Single by Earth, Wind & Fire

from the album I Am
- B-side: "Love Music"
- Released: 1979
- Recorded: 1978
- Genre: R&B, disco
- Length: 3:28
- Label: ARC/Columbia
- Songwriters: Bill Meyers; Maurice White; Allee Willis;
- Producer: Maurice White

Earth, Wind & Fire singles chronology
| "Star" (1979) | "Can't Let Go" (1979) | "Let Me Talk" (1980) |

= Can't Let Go (Earth, Wind & Fire song) =

"Can't Let Go" is a single by R&B/funk band Earth, Wind & Fire released in 1979 on ARC/Columbia Records. The song peaked at No. 12 on the Blues & Soul Top British Soul Singles chart, No. 31 on the Dutch Pop Singles chart and No. 46 on the UK Pop Singles chart.

_DATA LINES:_

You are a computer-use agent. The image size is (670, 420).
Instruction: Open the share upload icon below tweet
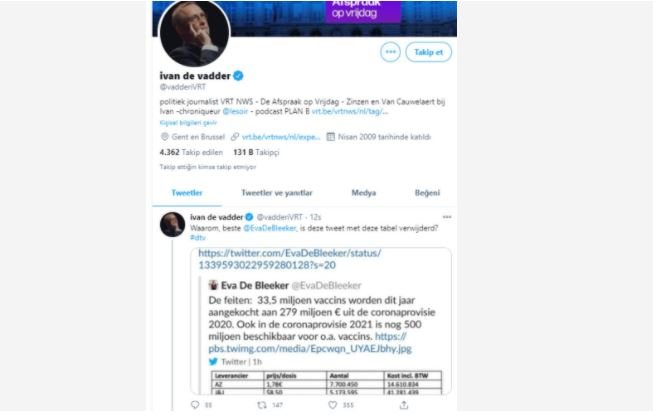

_EXERCISE REQUIREMENTS:_
1) Rewrite the page on Can't Let Go from "- Released: 1979" to "Pop Singles chart.", changing "ARC/Columbia" to "Columbia".
2) Name every songwriter credited in the page on Can't Let Go.
The lines play no part in this work.

_FULL ANSWERS:_
1)
- Released: 1979
- Recorded: 1978
- Genre: R&B, disco
- Length: 3:28
- Label: Columbia
- Songwriters: Bill Meyers; Maurice White; Allee Willis;
- Producer: Maurice White

Earth, Wind & Fire singles chronology
| "Star" (1979) | "Can't Let Go" (1979) | "Let Me Talk" (1980) |

= Can't Let Go (Earth, Wind & Fire song) =

"Can't Let Go" is a single by R&B/funk band Earth, Wind & Fire released in 1979 on Columbia Records. The song peaked at No. 12 on the Blues & Soul Top British Soul Singles chart, No. 31 on the Dutch Pop Singles chart and No. 46 on the UK Pop Singles chart.

2) Bill Meyers, Maurice White, Allee Willis